La dernière crainte concerne l’incitation à la violence. Tout comme le cinéma, les jeux vidéo se déclinent en différents genres. Mais certains jeux proposés (en particulier les jeux d’action pour le développement desquels les plus gros budgets sont souvent alloués) peuvent s’avérer très violents. Outre la violence, c’est surtout l’immoralité de certains jeux qui dérange. Par exemple, dans GTA San Andreas, dont les ventes en France en 2004 représentent 38 millions d’euros (deuxième meilleure vente de produits culturels de l’année derrière la trilogie Star Wars en DVD), le joueur est valorisé s’il arrive à commettre toutes sortes de crimes et délits sans se faire prendre par la police… Selon un article très récent(9), une exposition prolongée à des jeux vidéo violents (comme Carmageddon ou Duke Nukem) favoriserait un comportement agressif induit par une désensibilisation à la violence présente dans la vie réelle. Cependant, de nombreux jeux vidéo à succès ne sont heureusement pas violents. Quant aux autres, la majorité ne valorise pas une violence gratuite, qui serait une finalité en soi, mais la montre plutôt comme le moyen d’accomplir sa mission, de triompher du mal (on combat souvent des monstres à tendance psychopathique, kidnappeurs de princesses, et qui complotent pour détruire le monde). Mais cette violence-là n’est pas nouvelle, car avant le cinéma, la télévision ou les bandes dessinées, elle était déjà présente dans les romans et même les contes de fées. Enfin, il semble que ce soit davantage l’action que la violence qui de toute façon attire les enfants dans les jeux. La surenchère de la violence pourrait donc être interrompue, du moins peut-on le souhaiter.
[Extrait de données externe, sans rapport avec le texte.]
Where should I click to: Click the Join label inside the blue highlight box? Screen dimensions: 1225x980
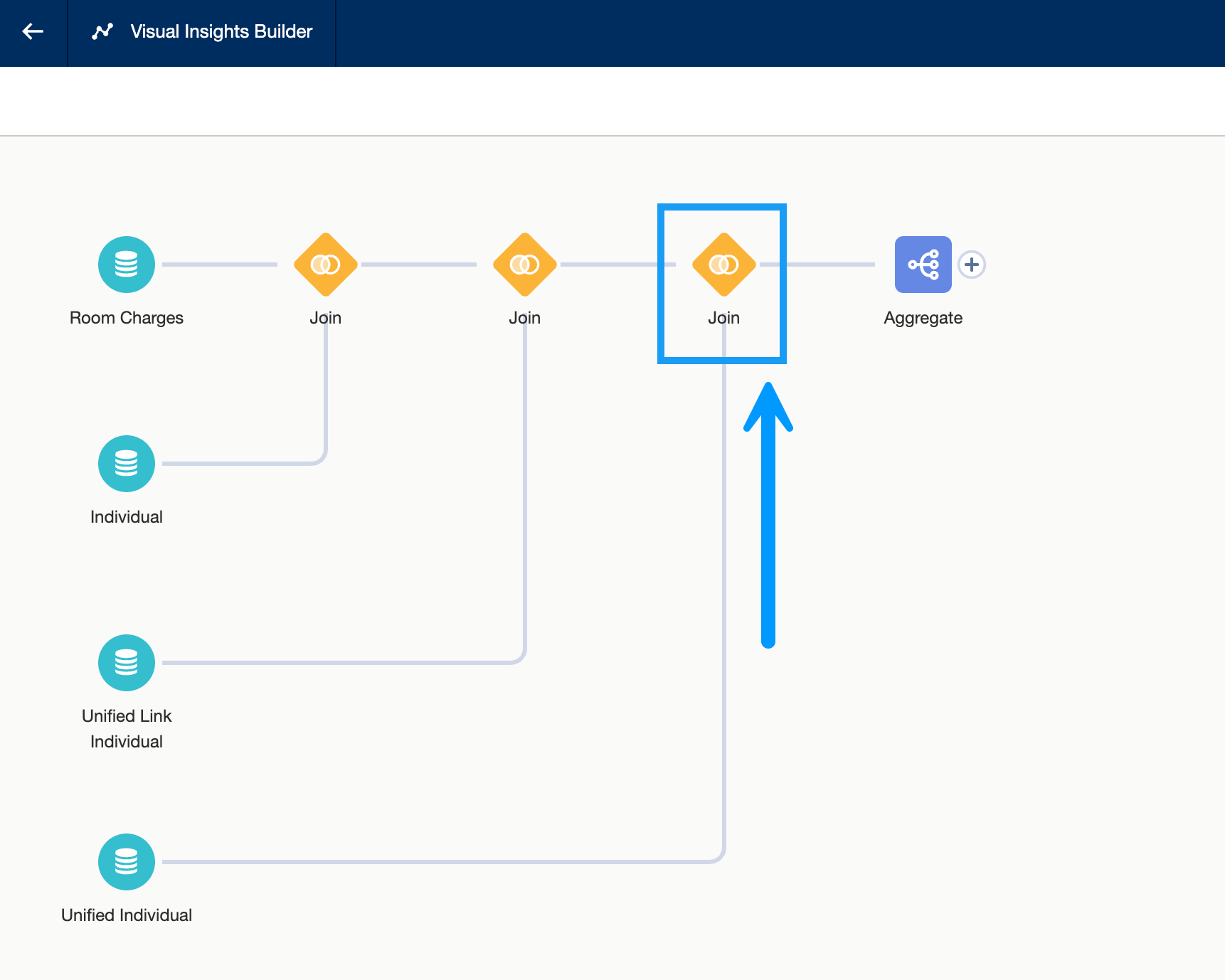pyautogui.click(x=723, y=318)
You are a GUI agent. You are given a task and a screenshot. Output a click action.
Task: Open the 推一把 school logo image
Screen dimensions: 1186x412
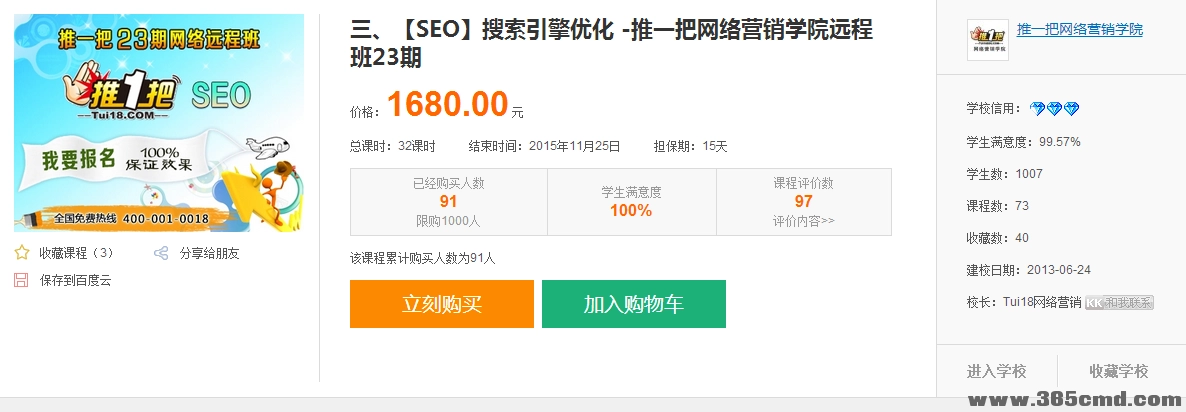tap(987, 40)
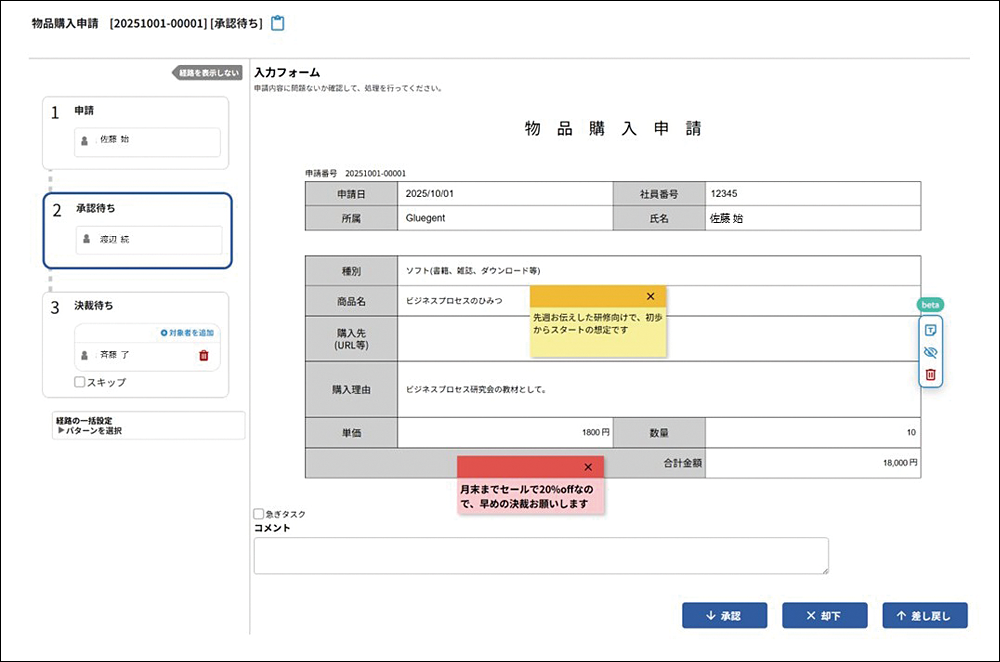Collapse route panel via 経路を表示しない

(x=208, y=73)
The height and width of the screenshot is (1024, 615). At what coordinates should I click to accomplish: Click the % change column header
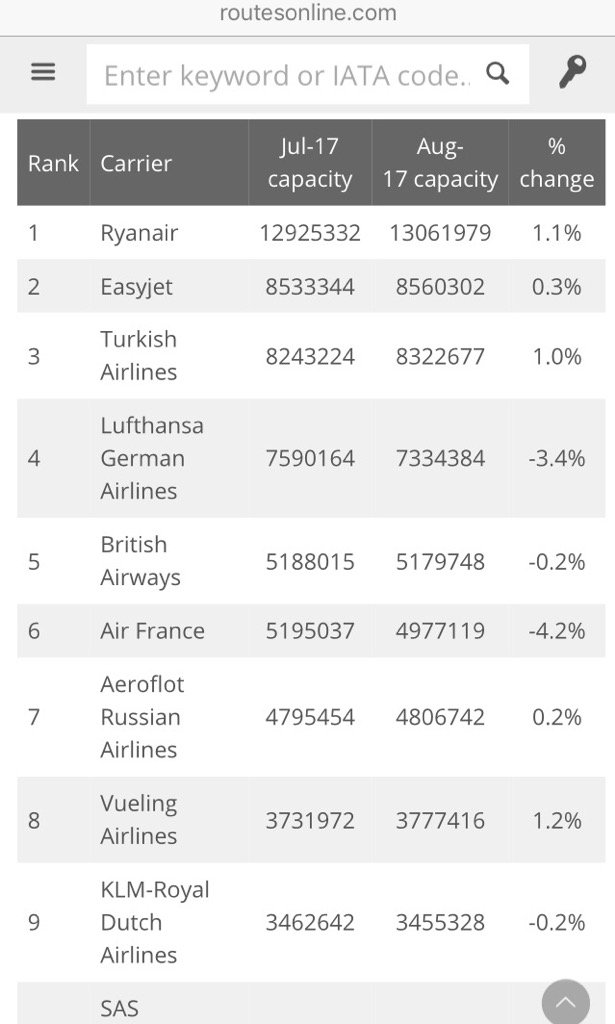[557, 163]
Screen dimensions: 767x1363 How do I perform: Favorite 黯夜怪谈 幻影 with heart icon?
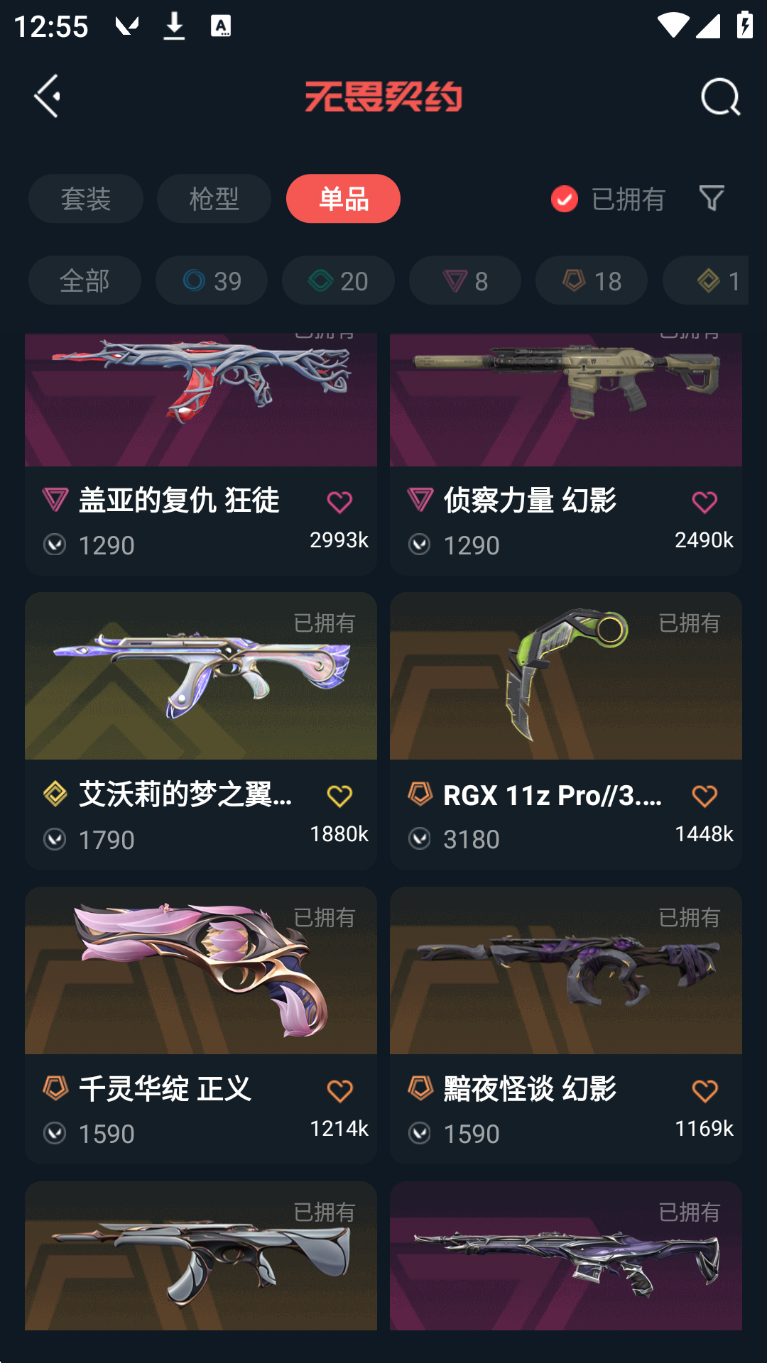[705, 1090]
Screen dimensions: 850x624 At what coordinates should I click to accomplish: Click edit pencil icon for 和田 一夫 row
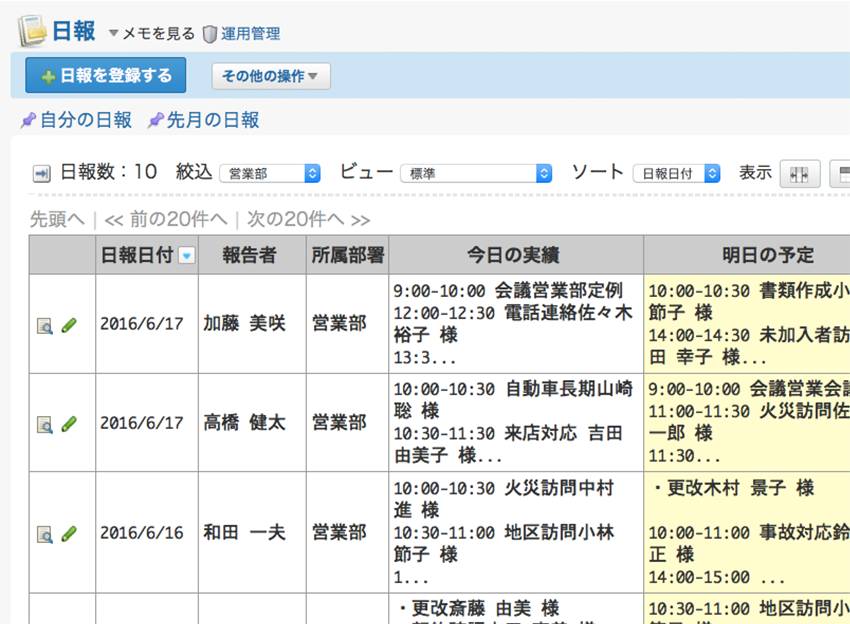pos(69,533)
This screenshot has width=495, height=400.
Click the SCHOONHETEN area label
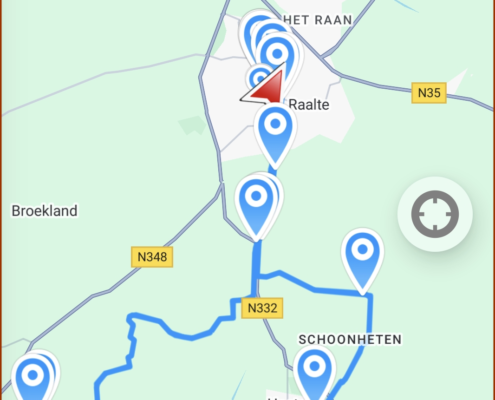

Quoi qu’il en soit, les jeux vidéo présentent des avantages non négligeables. Ils peuvent être bénéfiques à tout âge et dans de nombreux domaines de la pensée. On a vu qu’ils pouvaient améliorer la coordination visuo-motrice, l’attention visuelle sélective, le traitement perceptif, ainsi que certaines composantes de la cognition spatiale, comme la rotation mentale. Plusieurs recherches ont également montré qu’ils pouvaient améliorer les réflexes et conduire à l’élaboration d’une meilleure stratégie face à la résolution d’un problème (stratégie analogique, plutôt qu’une résolution par essais-erreurs). La plupart des jeux requièrent un sens de l’observation et une attention accrus, un traitement en parallèle de plusieurs variables, une bonne mémoire, une planification de l’action, un raisonnement inductif permettant de progresser dans le jeu, et ainsi de suite. Si l’on ne néglige pas son confort visuel et sa fatigue, que l’on ne passe pas un temps trop long devant son écran et que l’on n’abuse pas des jeux violents, pourquoi se priver ? Chacun pourra alors saisir sans complexe sa manette et tester l’apport principal de ce fruit de la technologie : le divertissement.